Clay ‘sludge’ is a water treatment residue that is produced during the drinking water treatment process. The present study aims to characterize and assess the ability of drinking water treatment sludge to filter/adsorb virus surrogates in the form of nanoparticles and Escherichia coli. It is hypothesized that the sludge will have increased filtration capacity since it is mostly made up of clay-sized particles that typically have numerous sorption sites. Furthermore, the transport of the nanoparticles will be retarded and experience more sorption when run through sludge than in clean sand. Sludge composition was analyzed using X-ray fluorescence (XRF) and soil-column and batch experiments were conducted to compare transport through sludge and clean sand. Sodium chloride (NaCl) was used as a conservative tracer to compare the breakthrough curves in the clay and clean sand.

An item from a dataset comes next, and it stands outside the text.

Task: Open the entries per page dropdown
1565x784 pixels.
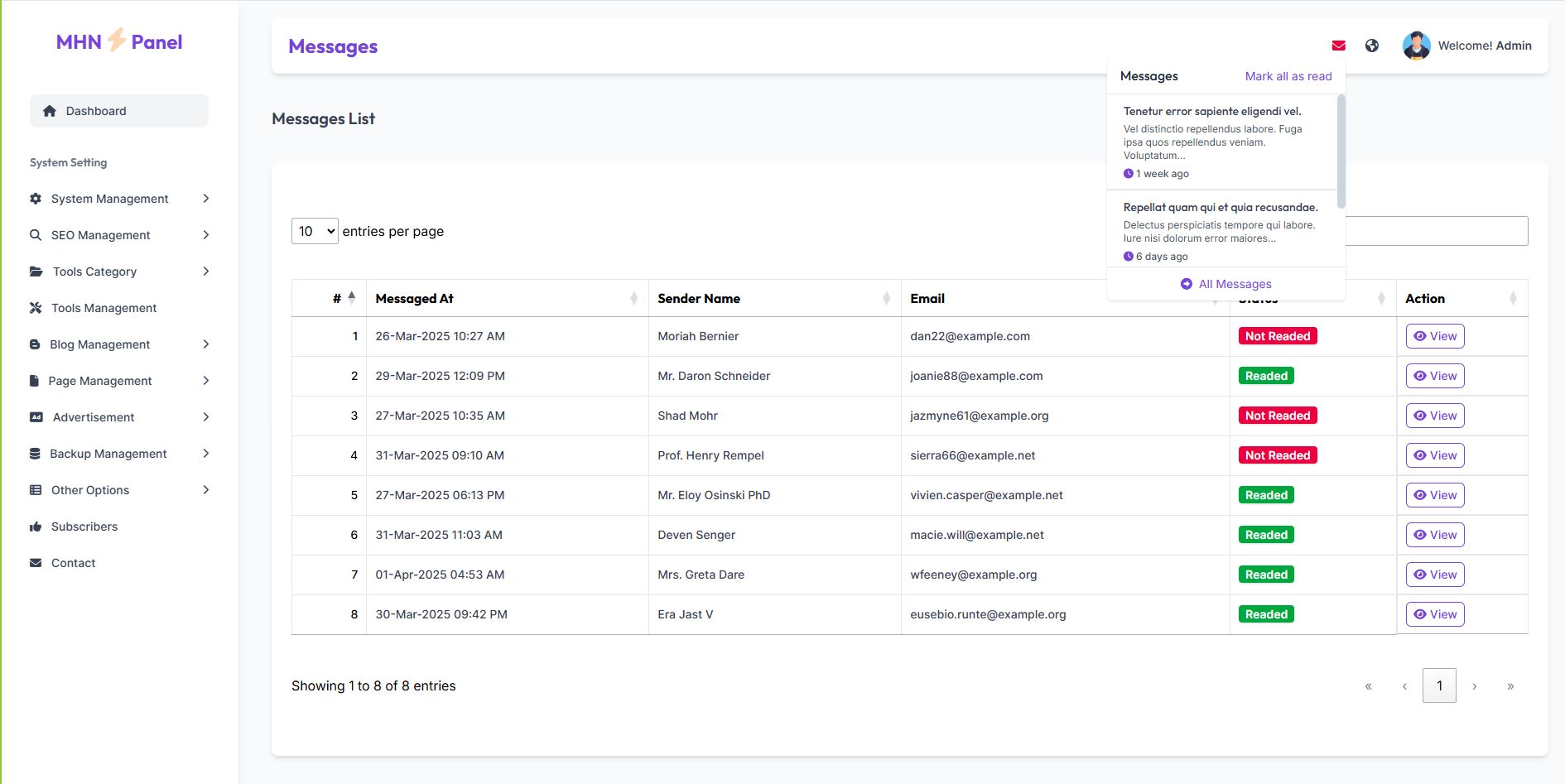Action: coord(315,231)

Results of the soil-column and lab experiments were analyzed and used in CXTFIT to obtain transport properties for the different media. Preliminary results indicate that nanoparticles and E. coli moved slower through the clay sludge than a conservative tracer of NaCl. Understanding the transport parameters is crucial in finding alternative uses for the sludge, since one proposed use is filtration of runoff.